Use nested routes for relationships:

/users/123/orders

Keep it clean, logical, and predictable.

Filtering

Let users filter data without writing complex queries.

Example:

GET /products?category=shoes&brand=nike
  • Use query parameters for filters.
  • Support multiple filters where needed.

Pro Tip: For advanced cases, allow operators like gte, lte, like, etc.

GET /products?price_gte=100&price_lte=500

Pagination

If you have a lot of data, don’t return everything at once.

Use page/limit or cursor-based pagination:

GET /posts?page=2&limit=10

Response:

{
  "data": [...],
  "meta": {
    "page": 2,
    "limit": 10,
    "total": 230
  }
}
  • Make it clear how users can get the next/previous pages.
  • Cursor-based is better for large datasets or real-time changes.

Versioning

Never break your existing clients.

Use version in the URL:

GET /v1/users

Or in the header:

GET /users
Accept: application/vnd.myapi.v1+json
  • Keep older versions stable.
  • Plan breaking changes in major versions.

Batching

Let clients send multiple actions in one request.

Example:

POST /batch

Body:

[
  { "method": "GET", "path": "/users/1" },
  { "method": "DELETE", "path": "/orders/55" }
]

Useful for reducing network overhead in mobile apps or dashboards.

Documentation

If it’s not documented, it doesn’t exist.

Use OpenAPI (Swagger) or Postman collections.
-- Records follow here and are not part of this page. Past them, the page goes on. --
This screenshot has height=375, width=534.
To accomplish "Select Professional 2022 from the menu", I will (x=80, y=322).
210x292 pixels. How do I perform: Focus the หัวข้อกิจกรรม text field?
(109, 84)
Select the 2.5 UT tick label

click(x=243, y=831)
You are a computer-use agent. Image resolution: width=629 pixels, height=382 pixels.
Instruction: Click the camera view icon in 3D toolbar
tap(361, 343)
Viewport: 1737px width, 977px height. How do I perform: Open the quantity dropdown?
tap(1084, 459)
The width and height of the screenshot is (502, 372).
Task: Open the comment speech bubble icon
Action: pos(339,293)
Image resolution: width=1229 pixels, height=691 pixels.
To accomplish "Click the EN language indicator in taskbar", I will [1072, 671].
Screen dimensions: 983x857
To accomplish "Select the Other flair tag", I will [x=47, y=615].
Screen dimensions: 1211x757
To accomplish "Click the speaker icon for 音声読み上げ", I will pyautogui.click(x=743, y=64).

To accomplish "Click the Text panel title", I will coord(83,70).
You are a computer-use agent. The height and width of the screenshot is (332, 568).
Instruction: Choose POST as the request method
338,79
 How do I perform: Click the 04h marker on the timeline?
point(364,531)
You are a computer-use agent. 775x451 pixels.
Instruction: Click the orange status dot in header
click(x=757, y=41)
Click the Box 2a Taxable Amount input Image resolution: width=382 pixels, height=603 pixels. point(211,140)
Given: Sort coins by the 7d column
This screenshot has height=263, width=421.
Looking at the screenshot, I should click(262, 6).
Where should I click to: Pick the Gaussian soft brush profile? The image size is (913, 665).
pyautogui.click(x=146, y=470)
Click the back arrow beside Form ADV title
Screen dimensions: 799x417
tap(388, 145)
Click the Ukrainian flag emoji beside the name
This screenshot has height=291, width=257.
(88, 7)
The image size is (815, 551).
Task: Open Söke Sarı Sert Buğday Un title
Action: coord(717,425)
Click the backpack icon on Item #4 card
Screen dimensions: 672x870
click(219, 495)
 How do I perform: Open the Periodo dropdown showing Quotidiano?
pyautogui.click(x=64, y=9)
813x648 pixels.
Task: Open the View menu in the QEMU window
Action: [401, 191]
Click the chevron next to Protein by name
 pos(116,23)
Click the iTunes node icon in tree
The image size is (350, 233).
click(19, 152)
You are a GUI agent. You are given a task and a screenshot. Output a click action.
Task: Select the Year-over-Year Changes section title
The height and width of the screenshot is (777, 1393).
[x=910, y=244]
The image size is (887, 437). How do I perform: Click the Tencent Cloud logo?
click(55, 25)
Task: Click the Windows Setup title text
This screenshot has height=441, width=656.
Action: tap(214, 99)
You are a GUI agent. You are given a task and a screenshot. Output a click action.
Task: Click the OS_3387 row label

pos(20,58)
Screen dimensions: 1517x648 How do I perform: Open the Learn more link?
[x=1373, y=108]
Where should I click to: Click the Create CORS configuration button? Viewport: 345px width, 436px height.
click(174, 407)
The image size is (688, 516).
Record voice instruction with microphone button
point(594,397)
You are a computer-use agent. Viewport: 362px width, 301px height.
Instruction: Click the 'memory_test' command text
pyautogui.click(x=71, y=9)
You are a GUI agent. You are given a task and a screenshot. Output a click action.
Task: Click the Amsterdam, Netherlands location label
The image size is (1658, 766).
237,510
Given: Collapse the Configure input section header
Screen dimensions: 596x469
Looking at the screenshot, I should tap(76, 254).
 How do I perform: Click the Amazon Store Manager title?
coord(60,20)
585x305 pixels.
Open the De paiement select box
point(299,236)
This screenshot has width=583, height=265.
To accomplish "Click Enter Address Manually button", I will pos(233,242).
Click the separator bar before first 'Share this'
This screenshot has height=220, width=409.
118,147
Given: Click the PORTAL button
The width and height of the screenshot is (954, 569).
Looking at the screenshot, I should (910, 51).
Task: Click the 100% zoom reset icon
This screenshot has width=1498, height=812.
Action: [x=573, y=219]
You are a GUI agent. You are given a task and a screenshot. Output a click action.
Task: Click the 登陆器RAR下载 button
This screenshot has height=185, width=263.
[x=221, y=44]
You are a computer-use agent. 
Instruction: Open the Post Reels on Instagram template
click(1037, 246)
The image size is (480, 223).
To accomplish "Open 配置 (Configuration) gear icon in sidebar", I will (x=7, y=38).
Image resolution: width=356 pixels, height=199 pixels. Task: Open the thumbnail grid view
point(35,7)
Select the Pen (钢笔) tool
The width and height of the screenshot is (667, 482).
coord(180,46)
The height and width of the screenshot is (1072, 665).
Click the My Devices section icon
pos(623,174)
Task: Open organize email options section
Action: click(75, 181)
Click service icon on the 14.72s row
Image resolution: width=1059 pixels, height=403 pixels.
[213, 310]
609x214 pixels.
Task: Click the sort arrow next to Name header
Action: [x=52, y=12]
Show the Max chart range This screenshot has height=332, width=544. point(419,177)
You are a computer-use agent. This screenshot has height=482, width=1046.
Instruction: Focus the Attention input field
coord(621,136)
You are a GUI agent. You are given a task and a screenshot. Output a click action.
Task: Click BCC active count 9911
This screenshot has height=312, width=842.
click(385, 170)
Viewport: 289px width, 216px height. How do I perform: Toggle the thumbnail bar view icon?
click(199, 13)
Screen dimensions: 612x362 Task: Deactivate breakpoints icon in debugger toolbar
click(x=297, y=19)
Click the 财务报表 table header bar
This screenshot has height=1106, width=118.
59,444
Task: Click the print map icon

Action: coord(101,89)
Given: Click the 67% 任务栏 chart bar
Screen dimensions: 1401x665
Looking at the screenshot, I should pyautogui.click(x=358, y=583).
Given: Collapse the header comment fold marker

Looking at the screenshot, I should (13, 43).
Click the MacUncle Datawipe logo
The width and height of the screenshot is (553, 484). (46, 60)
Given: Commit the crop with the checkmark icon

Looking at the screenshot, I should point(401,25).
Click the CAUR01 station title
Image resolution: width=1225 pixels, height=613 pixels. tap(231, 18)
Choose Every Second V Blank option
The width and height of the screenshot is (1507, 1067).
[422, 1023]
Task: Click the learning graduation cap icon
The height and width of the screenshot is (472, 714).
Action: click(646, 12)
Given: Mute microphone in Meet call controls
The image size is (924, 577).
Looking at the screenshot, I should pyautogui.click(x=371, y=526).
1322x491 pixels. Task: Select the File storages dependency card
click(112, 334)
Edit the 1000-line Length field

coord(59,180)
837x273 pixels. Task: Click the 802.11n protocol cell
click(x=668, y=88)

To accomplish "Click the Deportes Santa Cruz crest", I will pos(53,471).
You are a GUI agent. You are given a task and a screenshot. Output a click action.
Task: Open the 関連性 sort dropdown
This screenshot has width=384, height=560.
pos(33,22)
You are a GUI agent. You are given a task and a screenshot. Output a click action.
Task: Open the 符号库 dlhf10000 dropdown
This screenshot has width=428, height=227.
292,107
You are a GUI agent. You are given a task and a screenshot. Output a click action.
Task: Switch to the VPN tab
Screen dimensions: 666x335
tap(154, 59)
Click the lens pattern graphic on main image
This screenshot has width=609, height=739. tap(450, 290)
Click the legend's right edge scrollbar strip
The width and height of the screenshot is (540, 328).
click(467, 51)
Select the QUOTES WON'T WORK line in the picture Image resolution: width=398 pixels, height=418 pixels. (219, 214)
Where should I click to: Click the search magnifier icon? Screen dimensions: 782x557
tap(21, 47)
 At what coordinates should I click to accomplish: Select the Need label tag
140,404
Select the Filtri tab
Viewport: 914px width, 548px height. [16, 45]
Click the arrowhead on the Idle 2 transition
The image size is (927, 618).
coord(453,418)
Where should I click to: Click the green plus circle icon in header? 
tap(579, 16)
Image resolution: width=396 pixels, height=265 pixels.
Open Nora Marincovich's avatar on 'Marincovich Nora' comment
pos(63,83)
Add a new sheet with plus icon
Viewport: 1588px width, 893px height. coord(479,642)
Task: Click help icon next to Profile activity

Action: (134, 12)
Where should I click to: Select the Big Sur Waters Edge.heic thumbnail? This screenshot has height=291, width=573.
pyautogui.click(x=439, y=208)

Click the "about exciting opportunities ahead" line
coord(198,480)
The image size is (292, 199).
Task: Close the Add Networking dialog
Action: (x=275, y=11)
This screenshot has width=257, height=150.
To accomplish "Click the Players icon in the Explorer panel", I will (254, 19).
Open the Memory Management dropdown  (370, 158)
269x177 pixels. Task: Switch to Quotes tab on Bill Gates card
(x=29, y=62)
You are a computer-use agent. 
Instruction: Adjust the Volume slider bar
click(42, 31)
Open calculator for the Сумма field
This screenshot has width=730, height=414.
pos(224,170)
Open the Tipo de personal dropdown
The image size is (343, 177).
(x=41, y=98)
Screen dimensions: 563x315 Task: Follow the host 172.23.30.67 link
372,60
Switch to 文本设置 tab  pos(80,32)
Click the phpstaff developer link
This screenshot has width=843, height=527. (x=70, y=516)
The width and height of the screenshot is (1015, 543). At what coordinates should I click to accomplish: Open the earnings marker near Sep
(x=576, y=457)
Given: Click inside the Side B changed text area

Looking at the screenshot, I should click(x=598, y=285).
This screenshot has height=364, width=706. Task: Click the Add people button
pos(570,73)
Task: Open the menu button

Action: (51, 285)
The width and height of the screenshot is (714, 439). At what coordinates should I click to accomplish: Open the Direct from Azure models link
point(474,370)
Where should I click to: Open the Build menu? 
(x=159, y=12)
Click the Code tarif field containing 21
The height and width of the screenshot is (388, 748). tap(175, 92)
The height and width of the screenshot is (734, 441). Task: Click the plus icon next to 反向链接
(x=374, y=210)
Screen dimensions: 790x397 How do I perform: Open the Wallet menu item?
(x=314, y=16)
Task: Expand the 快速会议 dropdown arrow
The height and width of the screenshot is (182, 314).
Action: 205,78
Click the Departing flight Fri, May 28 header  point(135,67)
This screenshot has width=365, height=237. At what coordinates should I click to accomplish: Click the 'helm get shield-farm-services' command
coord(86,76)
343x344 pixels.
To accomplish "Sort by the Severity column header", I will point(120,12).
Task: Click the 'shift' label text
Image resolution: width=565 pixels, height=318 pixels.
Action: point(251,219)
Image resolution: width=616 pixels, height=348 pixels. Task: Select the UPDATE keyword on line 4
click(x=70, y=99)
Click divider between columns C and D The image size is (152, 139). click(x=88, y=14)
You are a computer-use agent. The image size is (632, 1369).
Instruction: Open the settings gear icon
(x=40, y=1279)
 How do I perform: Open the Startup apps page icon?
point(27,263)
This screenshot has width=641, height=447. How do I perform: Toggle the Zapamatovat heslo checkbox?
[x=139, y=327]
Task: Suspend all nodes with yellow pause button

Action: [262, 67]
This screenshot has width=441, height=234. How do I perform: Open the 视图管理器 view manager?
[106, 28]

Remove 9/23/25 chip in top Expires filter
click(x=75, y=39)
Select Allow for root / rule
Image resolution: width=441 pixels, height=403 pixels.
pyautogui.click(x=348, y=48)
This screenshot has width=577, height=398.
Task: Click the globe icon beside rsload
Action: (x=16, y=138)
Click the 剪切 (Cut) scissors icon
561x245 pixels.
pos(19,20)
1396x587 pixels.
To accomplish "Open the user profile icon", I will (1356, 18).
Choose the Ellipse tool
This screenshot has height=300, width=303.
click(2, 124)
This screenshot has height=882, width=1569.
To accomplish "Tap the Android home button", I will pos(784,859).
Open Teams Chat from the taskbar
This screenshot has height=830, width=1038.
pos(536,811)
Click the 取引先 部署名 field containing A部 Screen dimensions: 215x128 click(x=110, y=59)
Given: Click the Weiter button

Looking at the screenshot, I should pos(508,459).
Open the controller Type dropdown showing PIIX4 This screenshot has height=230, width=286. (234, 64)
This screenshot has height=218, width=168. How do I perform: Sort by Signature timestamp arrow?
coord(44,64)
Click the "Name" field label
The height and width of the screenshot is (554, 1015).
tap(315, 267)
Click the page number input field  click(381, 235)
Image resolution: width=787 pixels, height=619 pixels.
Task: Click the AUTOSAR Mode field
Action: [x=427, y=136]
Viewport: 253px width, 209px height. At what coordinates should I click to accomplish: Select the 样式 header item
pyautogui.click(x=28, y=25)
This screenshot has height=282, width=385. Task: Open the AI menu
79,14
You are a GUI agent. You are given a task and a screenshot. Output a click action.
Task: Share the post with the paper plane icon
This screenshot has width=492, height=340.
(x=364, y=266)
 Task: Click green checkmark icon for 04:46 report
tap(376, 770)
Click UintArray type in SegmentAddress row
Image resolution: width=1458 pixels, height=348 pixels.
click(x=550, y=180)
Good documentation includes:

  • All endpoints with methods
  • Request/response examples
  • Authentication details
  • Error codes and descriptions

Bonus: Make it interactive using Swagger UI.

Error Handling

Don’t just return 500 for everything.

Use meaningful HTTP status codes:

  • 200 OK
  • 201 Created
  • 400 Bad Request
  • 401 Unauthorized
  • 403 Forbidden
  • 404 Not Found
  • 500 Internal Server Error

Return helpful error messages:

{
  "error": {
    "code": 400,
    "message": "Missing 'email' in request body."
  }
}

Security

APIs can be public, but not unsafe.

Things to implement:

  • Authentication: Use JWT or OAuth 2.0.
  • Authorization: Ensure users can only access what they should.
  • Rate Limiting: Prevent abuse (e.g., 100 req/min/user).
  • Input Validation: Always sanitize inputs to avoid SQL injection, XSS, etc.

Performance

Make it fast and efficient.

Tips:

  • Use proper database indexing
  • Avoid N+1 queries
  • Use caching (Redis, HTTP cache headers)
  • Compress responses (gzip)
  • Send only needed fields (use fields query param)
GET /users?fields=id,name,email

Type Safety

Prevent bugs before they happen.

If you’re using JavaScript or Node.js, use TypeScript.

Example:

interface User {
  id: number;
  name: string;
  email: string;
}

const user: User = getUser();
  • Helps avoid runtime errors
  • Makes the API easier to consume and debug

Bonus Tips

Use Idempotency for PUT/PATCH/DELETE

DELETE /orders/123

Calling this twice should not crash your app.

Write tests for your API

Use tools like Postman, Insomnia, or automated testing with Jest, Supertest, or Mocha.

Stick to conventions

Use JSON as default format. Avoid reinventing the wheel.

Always return consistent responses

Structure all success and error responses the same way.

{
  "data": {},
  "meta": {},
  "error": null
}

Final Thoughts

Writing good REST APIs is about empathy for developers. Clean, secure, and predictable APIs make everyone’s life easier. Follow these principles, and you’ll be well on your way to writing REST APIs like a pro.